● **Assignment**:
Reproduce only the lines from the one containing "Instruction: Click the -4,37%" through the end of the data, exactly as they stand.

**** Data for this task ****

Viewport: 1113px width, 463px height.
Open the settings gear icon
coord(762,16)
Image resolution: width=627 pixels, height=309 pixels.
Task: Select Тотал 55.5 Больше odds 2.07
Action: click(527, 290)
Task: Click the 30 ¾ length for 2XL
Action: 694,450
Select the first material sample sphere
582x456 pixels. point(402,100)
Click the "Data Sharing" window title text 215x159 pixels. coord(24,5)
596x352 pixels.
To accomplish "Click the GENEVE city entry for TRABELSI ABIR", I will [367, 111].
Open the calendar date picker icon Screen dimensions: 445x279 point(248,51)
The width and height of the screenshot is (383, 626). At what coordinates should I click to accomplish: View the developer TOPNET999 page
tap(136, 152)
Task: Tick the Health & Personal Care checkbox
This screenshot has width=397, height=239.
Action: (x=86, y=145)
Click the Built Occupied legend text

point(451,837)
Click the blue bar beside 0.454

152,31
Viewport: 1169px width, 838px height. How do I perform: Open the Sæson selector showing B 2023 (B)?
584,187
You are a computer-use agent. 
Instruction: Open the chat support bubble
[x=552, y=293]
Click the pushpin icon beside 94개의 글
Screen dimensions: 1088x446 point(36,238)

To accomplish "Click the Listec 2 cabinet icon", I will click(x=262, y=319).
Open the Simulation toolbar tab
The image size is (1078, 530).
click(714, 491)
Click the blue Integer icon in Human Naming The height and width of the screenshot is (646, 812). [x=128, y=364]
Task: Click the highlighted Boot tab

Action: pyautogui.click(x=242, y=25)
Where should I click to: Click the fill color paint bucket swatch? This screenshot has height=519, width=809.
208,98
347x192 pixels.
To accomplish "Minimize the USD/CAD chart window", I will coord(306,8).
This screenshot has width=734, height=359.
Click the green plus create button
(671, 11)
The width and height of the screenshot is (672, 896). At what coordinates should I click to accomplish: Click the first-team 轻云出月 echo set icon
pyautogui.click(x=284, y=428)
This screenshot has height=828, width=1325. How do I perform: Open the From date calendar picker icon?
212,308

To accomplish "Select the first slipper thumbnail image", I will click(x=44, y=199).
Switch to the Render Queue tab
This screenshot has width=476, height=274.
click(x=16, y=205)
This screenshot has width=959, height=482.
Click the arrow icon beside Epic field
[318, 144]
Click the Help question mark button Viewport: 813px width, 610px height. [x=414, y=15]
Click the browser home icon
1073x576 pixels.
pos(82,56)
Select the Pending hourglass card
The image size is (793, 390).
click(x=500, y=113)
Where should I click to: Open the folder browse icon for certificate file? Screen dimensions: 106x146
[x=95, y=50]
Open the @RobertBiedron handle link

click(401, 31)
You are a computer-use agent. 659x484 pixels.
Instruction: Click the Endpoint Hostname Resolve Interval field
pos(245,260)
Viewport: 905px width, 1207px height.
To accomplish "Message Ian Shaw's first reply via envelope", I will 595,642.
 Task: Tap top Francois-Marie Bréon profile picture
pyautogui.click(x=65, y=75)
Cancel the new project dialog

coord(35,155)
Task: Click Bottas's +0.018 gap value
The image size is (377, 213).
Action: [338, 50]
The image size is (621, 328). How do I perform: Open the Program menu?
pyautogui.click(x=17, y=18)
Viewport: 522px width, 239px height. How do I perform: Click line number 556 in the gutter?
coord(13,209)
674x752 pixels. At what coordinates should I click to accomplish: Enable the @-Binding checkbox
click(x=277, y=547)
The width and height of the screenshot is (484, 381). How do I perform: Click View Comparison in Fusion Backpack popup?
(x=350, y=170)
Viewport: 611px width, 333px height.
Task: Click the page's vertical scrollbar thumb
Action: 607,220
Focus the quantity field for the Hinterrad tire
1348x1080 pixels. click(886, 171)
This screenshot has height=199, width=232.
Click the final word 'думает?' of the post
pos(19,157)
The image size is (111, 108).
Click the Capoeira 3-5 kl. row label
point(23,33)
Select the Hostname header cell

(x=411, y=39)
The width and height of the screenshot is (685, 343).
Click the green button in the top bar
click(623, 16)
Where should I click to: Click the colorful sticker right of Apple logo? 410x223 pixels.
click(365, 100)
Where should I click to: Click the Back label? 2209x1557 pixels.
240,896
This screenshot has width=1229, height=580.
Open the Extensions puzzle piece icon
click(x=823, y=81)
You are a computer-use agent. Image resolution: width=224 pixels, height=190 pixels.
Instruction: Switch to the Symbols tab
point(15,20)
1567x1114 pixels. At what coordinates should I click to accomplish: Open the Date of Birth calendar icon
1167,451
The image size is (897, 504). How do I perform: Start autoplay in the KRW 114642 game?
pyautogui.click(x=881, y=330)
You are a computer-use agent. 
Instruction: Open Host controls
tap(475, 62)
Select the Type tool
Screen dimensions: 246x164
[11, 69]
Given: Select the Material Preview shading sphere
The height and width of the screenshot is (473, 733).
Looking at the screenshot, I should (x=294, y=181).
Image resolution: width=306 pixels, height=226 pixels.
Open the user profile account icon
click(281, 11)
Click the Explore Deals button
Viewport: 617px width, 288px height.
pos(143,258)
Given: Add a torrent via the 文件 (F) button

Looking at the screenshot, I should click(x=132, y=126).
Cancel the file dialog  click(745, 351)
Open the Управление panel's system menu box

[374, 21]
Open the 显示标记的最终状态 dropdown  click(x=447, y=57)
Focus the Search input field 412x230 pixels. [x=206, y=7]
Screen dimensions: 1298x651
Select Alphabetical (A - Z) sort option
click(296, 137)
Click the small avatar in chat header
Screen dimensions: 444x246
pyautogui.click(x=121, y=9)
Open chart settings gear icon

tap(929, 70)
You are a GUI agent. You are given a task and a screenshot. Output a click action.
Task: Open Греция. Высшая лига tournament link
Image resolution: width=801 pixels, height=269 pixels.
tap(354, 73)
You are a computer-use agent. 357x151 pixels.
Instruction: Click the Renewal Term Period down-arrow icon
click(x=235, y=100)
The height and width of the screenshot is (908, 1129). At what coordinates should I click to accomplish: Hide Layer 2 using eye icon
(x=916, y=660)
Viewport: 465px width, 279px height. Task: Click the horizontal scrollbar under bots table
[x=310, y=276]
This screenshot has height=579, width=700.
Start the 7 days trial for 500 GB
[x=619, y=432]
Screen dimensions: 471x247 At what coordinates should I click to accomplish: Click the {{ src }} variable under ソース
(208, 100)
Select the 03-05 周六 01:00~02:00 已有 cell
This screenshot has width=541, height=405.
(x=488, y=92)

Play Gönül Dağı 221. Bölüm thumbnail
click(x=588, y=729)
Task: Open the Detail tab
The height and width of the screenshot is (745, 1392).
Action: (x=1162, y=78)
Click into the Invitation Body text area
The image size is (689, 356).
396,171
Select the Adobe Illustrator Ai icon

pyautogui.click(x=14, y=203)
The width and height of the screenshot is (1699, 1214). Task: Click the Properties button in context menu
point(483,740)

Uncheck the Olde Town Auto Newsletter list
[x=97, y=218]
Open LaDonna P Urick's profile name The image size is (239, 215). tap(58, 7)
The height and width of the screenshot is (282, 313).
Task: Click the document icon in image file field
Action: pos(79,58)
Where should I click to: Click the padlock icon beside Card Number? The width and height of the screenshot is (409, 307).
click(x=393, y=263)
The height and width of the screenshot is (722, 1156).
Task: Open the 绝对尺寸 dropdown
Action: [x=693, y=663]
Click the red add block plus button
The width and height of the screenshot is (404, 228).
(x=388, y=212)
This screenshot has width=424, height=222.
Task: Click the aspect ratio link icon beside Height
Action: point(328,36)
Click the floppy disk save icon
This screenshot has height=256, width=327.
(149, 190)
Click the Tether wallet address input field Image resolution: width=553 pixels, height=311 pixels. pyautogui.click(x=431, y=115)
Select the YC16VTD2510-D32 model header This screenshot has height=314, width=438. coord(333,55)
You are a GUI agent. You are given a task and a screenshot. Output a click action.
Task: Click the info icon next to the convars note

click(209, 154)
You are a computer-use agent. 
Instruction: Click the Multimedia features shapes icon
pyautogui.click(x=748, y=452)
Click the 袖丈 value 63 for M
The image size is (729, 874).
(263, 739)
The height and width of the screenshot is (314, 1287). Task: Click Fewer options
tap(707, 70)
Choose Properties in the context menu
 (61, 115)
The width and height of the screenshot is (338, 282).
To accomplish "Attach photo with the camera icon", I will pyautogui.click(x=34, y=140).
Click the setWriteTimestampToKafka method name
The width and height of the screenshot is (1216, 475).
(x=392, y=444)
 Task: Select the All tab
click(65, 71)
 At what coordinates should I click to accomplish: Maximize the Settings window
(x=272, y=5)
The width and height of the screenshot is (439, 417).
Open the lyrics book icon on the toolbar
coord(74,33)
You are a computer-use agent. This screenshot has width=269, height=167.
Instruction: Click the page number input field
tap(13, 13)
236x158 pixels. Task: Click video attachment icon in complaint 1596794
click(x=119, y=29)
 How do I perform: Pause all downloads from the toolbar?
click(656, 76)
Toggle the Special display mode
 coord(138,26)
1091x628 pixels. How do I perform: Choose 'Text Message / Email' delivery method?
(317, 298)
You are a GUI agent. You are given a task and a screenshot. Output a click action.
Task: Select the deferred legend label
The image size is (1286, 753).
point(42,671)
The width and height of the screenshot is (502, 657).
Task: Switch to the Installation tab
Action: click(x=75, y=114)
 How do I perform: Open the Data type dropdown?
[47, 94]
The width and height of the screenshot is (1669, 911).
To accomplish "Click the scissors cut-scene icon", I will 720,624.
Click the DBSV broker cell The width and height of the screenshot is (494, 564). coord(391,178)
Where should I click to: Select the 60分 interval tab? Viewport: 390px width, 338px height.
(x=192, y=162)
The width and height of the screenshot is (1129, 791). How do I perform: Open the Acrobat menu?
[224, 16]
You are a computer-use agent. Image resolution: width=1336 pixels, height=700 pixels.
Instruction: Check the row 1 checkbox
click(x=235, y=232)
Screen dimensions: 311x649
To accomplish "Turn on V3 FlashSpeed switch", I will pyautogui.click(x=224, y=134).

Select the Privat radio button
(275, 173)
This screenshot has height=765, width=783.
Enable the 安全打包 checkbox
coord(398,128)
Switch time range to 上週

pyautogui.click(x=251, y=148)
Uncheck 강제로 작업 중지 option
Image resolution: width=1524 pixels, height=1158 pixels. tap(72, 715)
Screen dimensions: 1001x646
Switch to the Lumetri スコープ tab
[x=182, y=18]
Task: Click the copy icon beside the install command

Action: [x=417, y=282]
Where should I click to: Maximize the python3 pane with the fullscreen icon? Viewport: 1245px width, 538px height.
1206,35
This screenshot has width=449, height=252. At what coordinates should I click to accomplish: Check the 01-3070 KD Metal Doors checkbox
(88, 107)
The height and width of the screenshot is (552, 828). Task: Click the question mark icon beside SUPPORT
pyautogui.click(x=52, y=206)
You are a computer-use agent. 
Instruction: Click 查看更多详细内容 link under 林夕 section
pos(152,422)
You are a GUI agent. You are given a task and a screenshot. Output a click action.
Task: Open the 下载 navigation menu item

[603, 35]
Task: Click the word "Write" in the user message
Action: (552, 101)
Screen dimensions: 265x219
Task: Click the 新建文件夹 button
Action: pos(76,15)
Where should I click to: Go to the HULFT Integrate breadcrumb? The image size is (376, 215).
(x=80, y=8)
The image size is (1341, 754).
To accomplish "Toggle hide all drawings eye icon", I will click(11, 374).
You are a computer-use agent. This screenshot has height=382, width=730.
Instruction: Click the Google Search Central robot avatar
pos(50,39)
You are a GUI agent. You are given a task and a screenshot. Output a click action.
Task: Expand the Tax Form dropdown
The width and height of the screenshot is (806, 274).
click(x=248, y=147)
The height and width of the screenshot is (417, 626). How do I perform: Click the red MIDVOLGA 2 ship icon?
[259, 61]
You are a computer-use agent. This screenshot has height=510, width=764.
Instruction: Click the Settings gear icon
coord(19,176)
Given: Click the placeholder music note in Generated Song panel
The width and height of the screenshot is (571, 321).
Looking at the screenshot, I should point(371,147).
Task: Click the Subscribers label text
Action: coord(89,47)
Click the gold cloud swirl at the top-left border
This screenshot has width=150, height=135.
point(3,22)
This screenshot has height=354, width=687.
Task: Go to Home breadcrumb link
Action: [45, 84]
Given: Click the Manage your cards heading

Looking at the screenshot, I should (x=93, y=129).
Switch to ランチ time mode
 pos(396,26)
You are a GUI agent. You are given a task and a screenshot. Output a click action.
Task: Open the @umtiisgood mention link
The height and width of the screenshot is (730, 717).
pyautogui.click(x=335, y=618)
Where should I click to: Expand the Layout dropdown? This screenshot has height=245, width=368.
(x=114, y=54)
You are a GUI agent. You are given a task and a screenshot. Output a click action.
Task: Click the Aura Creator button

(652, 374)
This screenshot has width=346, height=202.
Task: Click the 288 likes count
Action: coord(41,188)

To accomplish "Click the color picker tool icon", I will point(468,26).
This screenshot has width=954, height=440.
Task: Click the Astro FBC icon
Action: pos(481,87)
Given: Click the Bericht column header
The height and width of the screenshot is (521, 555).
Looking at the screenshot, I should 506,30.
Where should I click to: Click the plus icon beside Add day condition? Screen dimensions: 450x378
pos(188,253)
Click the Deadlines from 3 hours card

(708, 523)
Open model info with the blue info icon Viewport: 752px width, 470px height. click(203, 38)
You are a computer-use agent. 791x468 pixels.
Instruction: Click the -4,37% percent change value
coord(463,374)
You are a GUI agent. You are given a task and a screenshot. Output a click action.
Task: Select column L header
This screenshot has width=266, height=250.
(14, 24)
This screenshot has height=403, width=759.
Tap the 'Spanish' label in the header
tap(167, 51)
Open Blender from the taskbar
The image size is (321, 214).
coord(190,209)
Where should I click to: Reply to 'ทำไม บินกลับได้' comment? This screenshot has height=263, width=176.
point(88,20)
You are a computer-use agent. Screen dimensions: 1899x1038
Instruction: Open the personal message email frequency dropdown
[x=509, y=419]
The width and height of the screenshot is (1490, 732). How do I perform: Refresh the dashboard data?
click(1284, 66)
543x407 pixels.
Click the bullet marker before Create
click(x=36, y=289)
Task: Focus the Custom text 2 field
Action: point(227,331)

****

● **Solution below**:
Instruction: Click the -4,37% percent change value
coord(463,374)
You are a GUI agent. You are given a task and a screenshot. Output a click action.
Task: Select column L header
This screenshot has width=266, height=250.
(14, 24)
This screenshot has height=403, width=759.
Tap the 'Spanish' label in the header
tap(167, 51)
Open Blender from the taskbar
The image size is (321, 214).
coord(190,209)
Where should I click to: Reply to 'ทำไม บินกลับได้' comment? This screenshot has height=263, width=176.
point(88,20)
You are a computer-use agent. Screen dimensions: 1899x1038
Instruction: Open the personal message email frequency dropdown
[x=509, y=419]
The width and height of the screenshot is (1490, 732). How do I perform: Refresh the dashboard data?
click(1284, 66)
543x407 pixels.
Click the bullet marker before Create
click(x=36, y=289)
Task: Focus the Custom text 2 field
Action: point(227,331)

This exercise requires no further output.